In the alternative, judicial review of the same claim is appropriate under 28 U.S.C. §1361, which provides that "[t]he district courts shall have original jurisdiction of any action in the nature of mandamus to compel an officer or employee of the United States or any agency thereof to perform a duty owed to the plaintiff." See Patel v. Reno, 134 F.3d 929, 931-32 (9th Cir. 1998) (finding jurisdiction under analogous circumstances: "[D]iscretionary decision to grant or deny a visa petition is not normally subject to judicial review. [Citations omitted] However, when the suit challenges the authority . . . to take or fail to take an action . . ., jurisdiction exists."); Indep.
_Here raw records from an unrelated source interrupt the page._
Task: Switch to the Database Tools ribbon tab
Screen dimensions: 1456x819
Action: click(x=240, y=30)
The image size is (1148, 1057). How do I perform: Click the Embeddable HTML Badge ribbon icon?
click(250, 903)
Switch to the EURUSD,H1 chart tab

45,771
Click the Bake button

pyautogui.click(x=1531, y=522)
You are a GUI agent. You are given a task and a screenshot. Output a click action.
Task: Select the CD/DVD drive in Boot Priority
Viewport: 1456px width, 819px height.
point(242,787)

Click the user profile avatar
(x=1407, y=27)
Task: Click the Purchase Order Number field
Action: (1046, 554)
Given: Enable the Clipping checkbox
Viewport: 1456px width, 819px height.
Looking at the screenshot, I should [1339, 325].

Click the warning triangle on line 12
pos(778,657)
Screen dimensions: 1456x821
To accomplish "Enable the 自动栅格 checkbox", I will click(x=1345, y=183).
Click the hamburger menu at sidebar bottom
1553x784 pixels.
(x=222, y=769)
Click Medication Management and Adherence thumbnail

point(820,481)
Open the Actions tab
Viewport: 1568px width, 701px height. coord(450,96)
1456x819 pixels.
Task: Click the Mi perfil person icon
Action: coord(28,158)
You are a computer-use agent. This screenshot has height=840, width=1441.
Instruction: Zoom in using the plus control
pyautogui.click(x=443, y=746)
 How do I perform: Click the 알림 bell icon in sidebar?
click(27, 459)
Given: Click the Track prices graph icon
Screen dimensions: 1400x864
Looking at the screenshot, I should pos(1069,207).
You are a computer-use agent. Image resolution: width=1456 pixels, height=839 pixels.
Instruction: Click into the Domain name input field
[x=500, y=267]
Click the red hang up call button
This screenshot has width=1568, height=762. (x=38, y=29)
Mining Co., Inc. v. Babbitt, 105 F.3d 502, 507 n.6 (9th Cir. 1997) (rejected argument that inaction involved a non-discretionary act because "at some level, the government has a general non-discretionary duty to process the applications in the first instance"). Defendants argue the court lacks subject matter jurisdiction because the official duty at issue is discretionary, while one of the requirements for mandamus is that the official's duty be "nondiscretionary, ministerial, and so plainly prescribed as to be free from doubt." Kildare v. Saenz, 325 F.3d 1078, 1084 (9th Cir. 2003). For the reasons discussed above, defendants' duty to adjudicate Plaintiff's Application is nondiscretionary.

Further, "mandamus is an extraordinary remedy and is available to compel a federal official to perform a duty only if: (1) the individual's claim is clear and certain; (2) the official's duty is nondiscretionary, ministerial, and so plainly prescribed as to be free from doubt, and (3) no other adequate remedy is available. Kildare, 325 F.3d at 1084 (internal quotation marks and citations omitted). For purposes of a motion to dismiss under Federal Rule of Civil Procedure 12(b)(6), plaintiff has stated a claim.

Accordingly, the court has subject matter jurisdiction to decide plaintiff's claim of delay in the processing of his I-485 Application and plaintiff has stated a claim for which relief may be granted. To the extent plaintiff requests other relief, subject matter jurisdiction is lacking because granting or denying the Application is within the Secretary's discretion. See Spencer Enter., 345 F.3d at 690.

Based on the foregoing, IT IS HEREBY ORDERED defendant's motion to dismiss this action with prejudice is DENIED insofar as it seeks relief from delay in processing Plaintiff's pending I-485 application. Defendants shall file an answer to the complaint within five days of the filing of this Order.